Simple page scraper function. Repeatedly collects data from a single target address, and stores the page text. Modular, uses parallel sessions to scale well to more rapid scraping on varying pages. Easily modified.

As-is, the code grabs data from an Apex Legends status page to track player selection statistics, which will be an interesting time-series dataset to test how gameplay changes and cosmetic items affect character choice.

In [None]:
import datetime as dt
import time
from requests_futures.sessions import FuturesSession
from bs4 import BeautifulSoup
from pathlib import Path

In [None]:
#SET TARGET PAGE HERE
target_address = "https://apexlegendsstatus.com/gamestats"

In [None]:
#Establish storage directory
p = Path('./stored_pages/')
p.mkdir(exist_ok=True)

In [None]:
def get_page(address):
    
    '''Parallel page grabbing. Get the page, return the 
    base content, along with a savename based on the page
    address and the time of the request.''' 
    
    #Assumes "session" is a futuressessions instance, and
    #requires one to run, i.e. "session = FuturesSession()".
    #Using above, does up to 8 parallel calls (default). 
    
    resp = session.get(address)
    
    #Pull out just the content
    pagecont = resp.result().content
    pagetext = resp.result().text
    responsetype = resp.result().status_code
    
    #Establish time scrape completed
    timestr = dt.datetime.strftime(dt.datetime.now(), '%Y%m%d_%H%M')

    #Basic name sanitation for save file. Add as needed.
    savename = address
    savename = savename.replace('http://','')
    savename = savename.replace('https://','')
    savename = savename.replace('/','_')
    savename = savename.replace('.','_')
    savename = savename + '_txt_' + timestr
    
    return pagecont, pagetext, savename, responsetype

In [None]:
def save_page(address):
    pagecont, pagetext, savename, responsecode = get_page(address)

    soup = BeautifulSoup(pagetext, 'html.parser')
    rawtext = soup.get_text()
    
    #Save it if it loaded properly, otherwise skip save.
    if responsecode == 200:
        with open('./stored_pages/{}.txt'.format(savename), 'wb') as fname:
            fname.write(bytes(rawtext, 'utf-8'))
        return 'Saved'
    else:
        return 'Response code {}'.format(responsecode)

In [None]:
#Repeated call: Super simple. Just call, wait 5 minutes, call, repeat.

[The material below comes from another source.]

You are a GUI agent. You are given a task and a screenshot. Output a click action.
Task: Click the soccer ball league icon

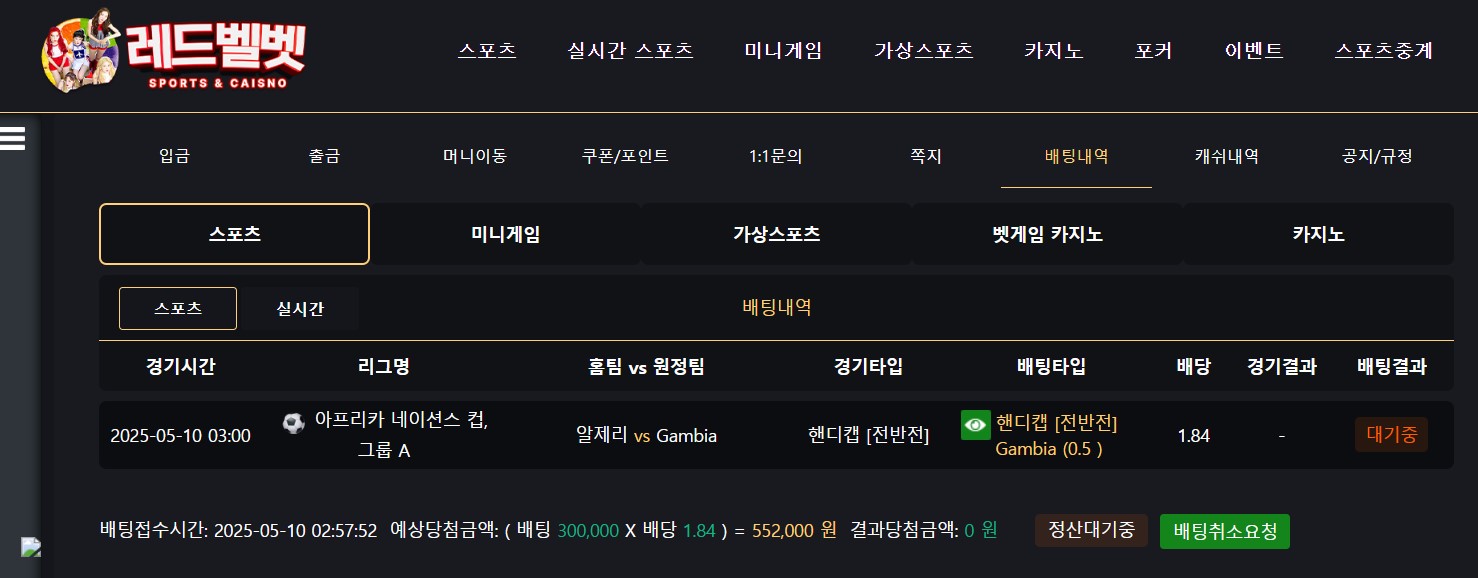294,423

session = FuturesSession()

for n in range(10000):
    #Probably not ideal to use try/except here, but I'm fine with some
    #data loss, only rarely fails to load. 
    try:
        stat = save_page(target_address)
        print(stat)
    except:
        print('Did not save')
    time.sleep(300)
    
#Works fine running continuously, as long as your computer doesn't sleep.